What looks perfect and interesting and wonderful on the outside:
…built before the war despite warnings that the nation was headed into serious conflict…
…is mostly just a beautiful shell. The 30+ rooms of Longwood in Natchez that were planned by architect Samuel Sloan of Philadelphia for Haller Nutt’s dream are mostly unfinished — only those on the basement floor are finished, and that’s where the family lived while awaiting the balance of the interior of the home to be completed. Of course in 1861, the war began and the work here stopped — the architect’s workers (he sent 70 millworkers among other craftsmen) returned to the north, and the basement was completed by slave labor (I’ve seen some estimates that Haller Nutt had 800 slaves). Interesting: Haller Nutt was a Union supporter.
“In the spring of 1862, the war in the South began in earnest, and two thousand bales of Haller Nutt’s cotton were burnt by the Confederates, presumably to keep them out of the hands of the Federal forces. In the fall the Confederates burned his cotton gin and sawmill at Winter Quarters. In the spring of 1863 the army of Grant, closing in on Vicksburg, upriver from Natchez, commandeered without compensation a huge supply of corn that Haller Nutt had grown at Winter Quarters and Evergreen. His wife estimated the total to be sixty-four thousand bushels. She went on to say that “Mr. Nutt, being a strong Union man and already having suffered much from the Confederates, rather welcomed the advent of the Union army as about to receive friends. Accordingly the plantations…at the advent of this Army were like smiling gardens of Paradise.”

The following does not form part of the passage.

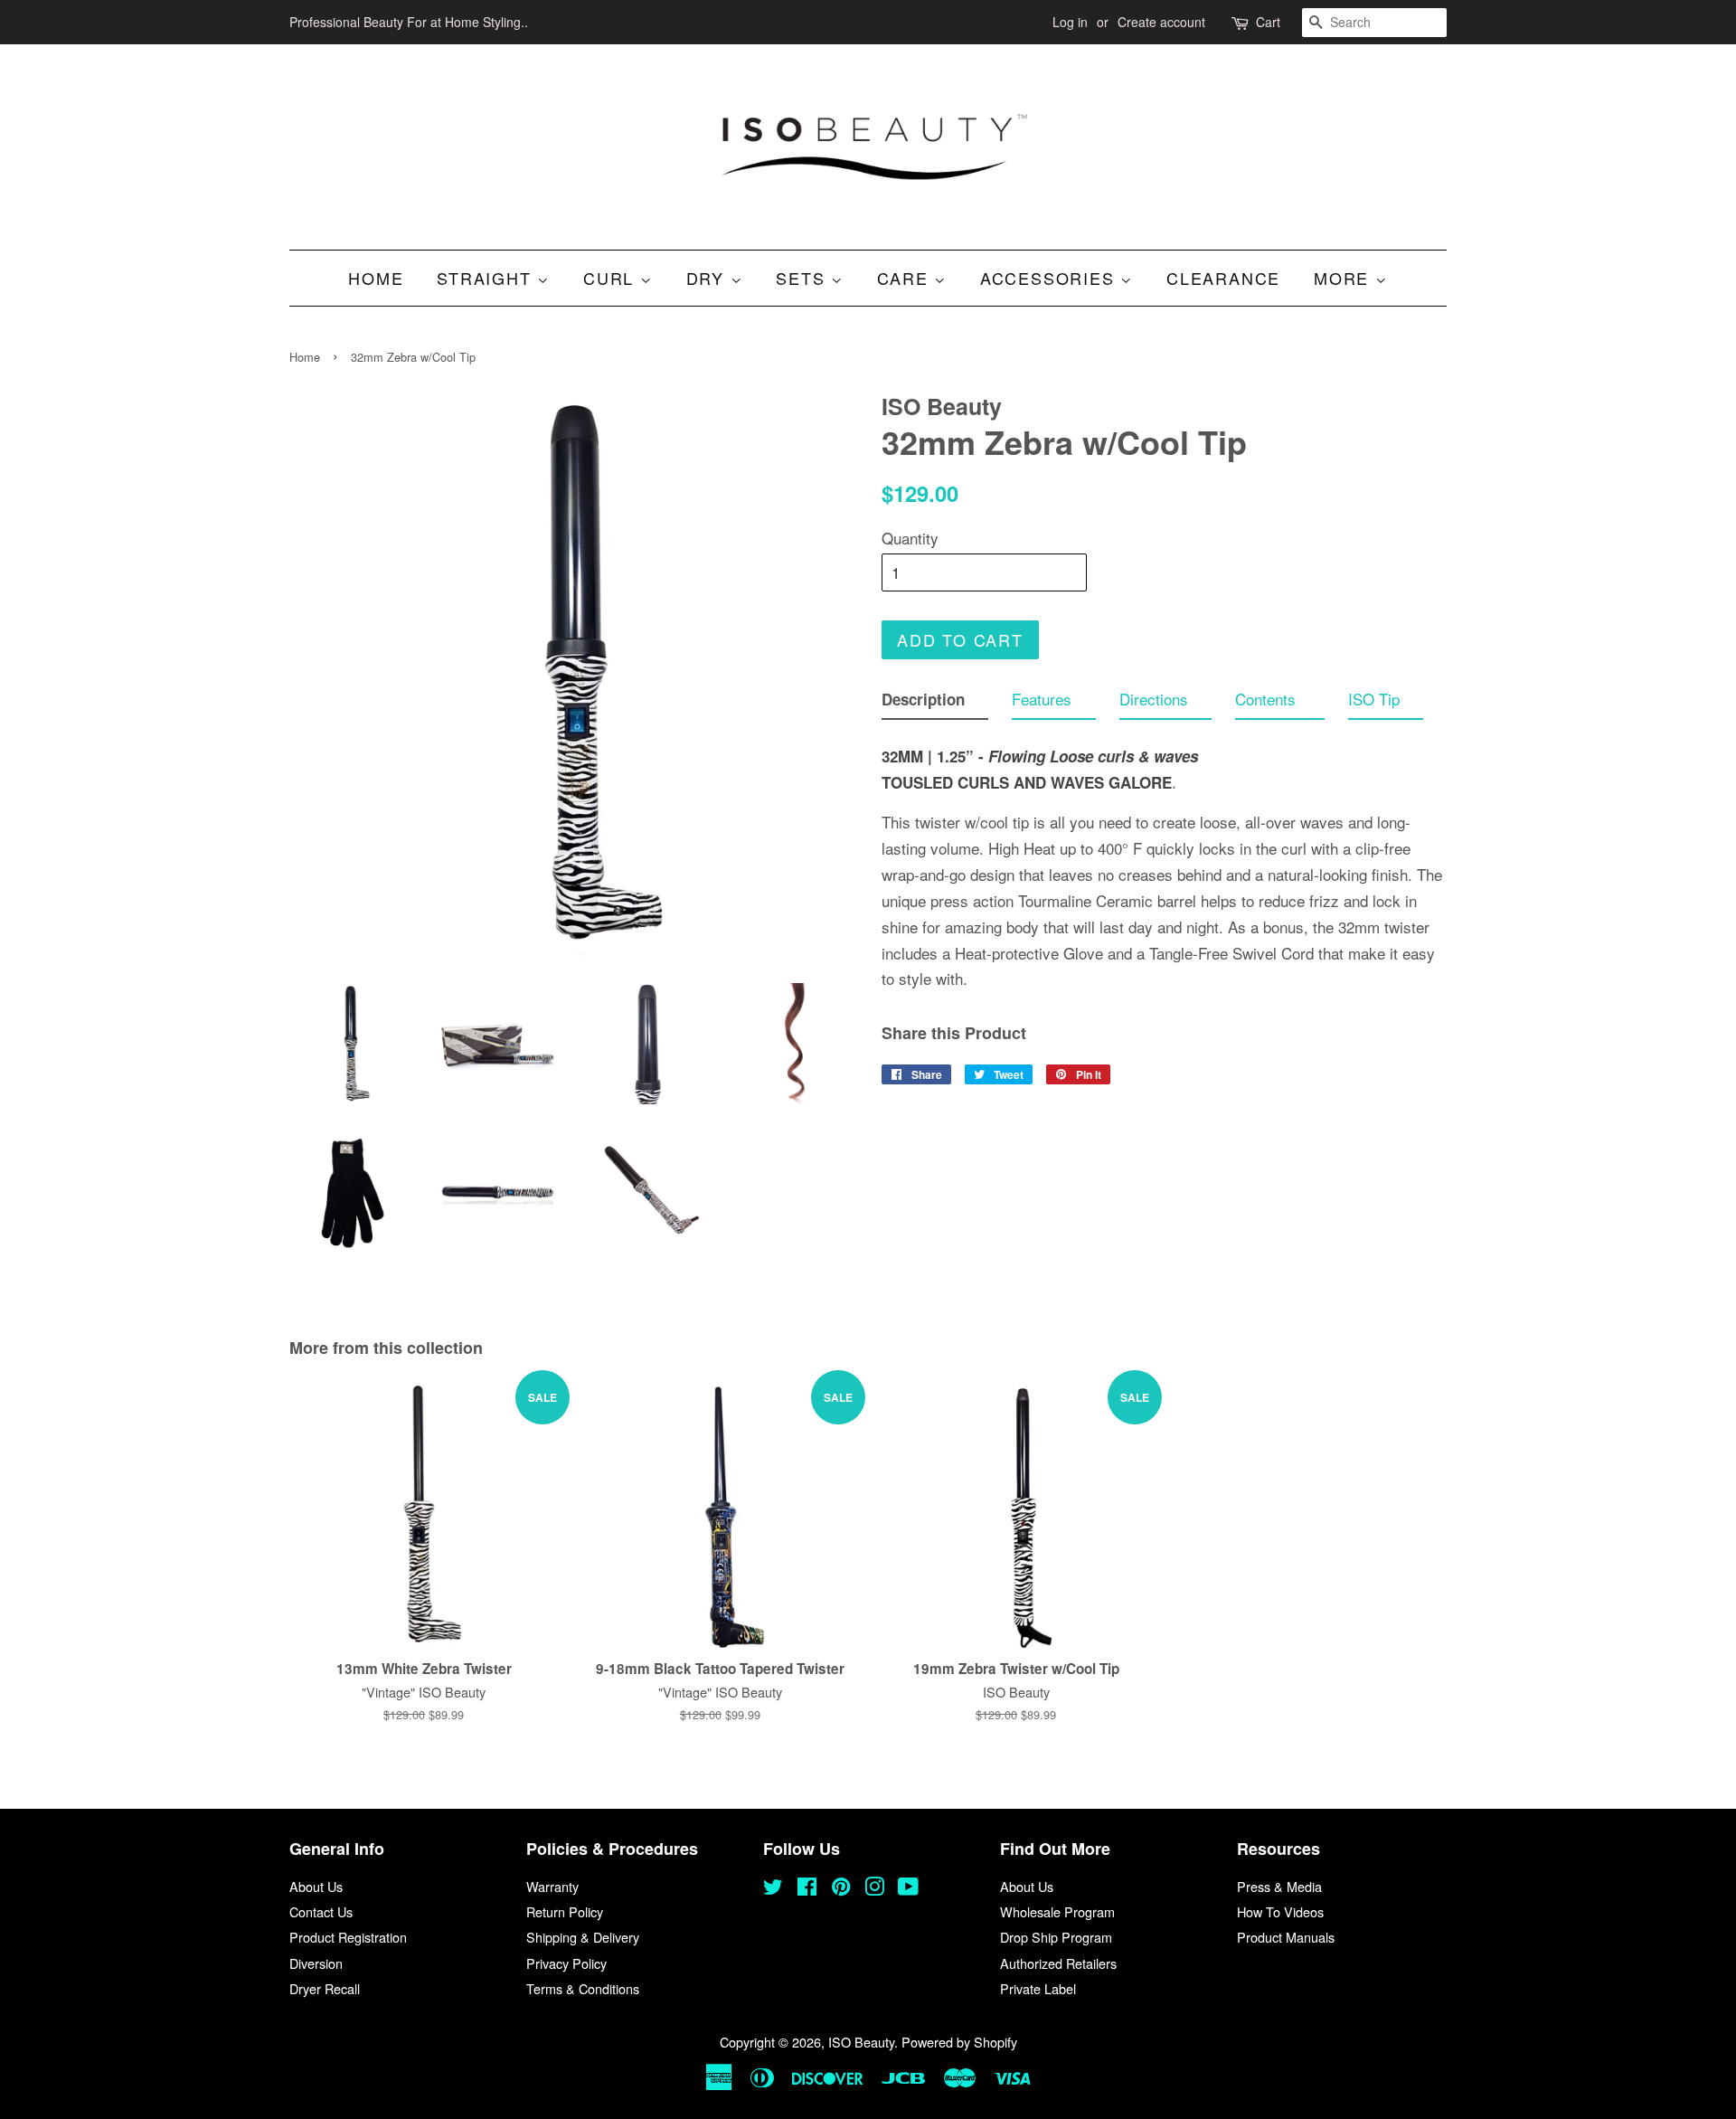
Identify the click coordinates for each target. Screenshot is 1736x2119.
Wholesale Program (1057, 1911)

Many of the items here on display on the upper floors are explained as largely being here just as they were left by the 19th c. workers.
Regular tours are given, and that’s how we were able to view the home. Not only is it a Samuel Sloan design, but it’s the largest octagonal home in the US, with 30k sq ft.
In the planning stages, Sloan told Haller Nutt to go ahead and start accumulating timber, that they would need 100k feet of rough, one-inch boards from the beginning. They came to need three times that amount.
Standing on what’s really the first floor and looking up to the dome:
Haller Nutt passed away in 1864, presumably from pneumonia, but as Julia wrote, “it was not Pneumonia that killed him. The doctor said it was. . .his troubles. Three million dollars worth of property swept away; the labor of a life time gone; large debts incurred by the War. . .and his helpless wife with eight children. . .looking to him for support. . . .This crushed him and he died.” She was probably close to the truth when she asserted that in 1863 she “had but one weeks provisions in my storerooms and no money. I had jewels”—she certainly did; their invoices are staggering—“but I could not sell them; I had dresses but I could not sell them. I had twenty-four cows and while I could keep them I sent my younger son, Prentiss”—Sgt. Prentiss Nutt, the son named after the great Unionist orator—“to the Union Camp to sell milk.” So she precariously supported herself until the cows “were taken from me by U.S. soldiers,” who took as well all of her remaining “sheep, cattle, wagons, mules, horses and harness, fencing, axes, and worst of all. . .the last and heaviest blow, $8,787 in cash” that was being held by one of Nutt’s executors. “Then came the dark and winter days of my life. I gathered wild weeds and fed my children on them and when winter came on we thanked God when we could get a little corn.”
Julia lived the rest of her life in the basement of the home, and although she received funds from the US Government later for wartime losses, the rest of the home remained unfinished, just as it is today.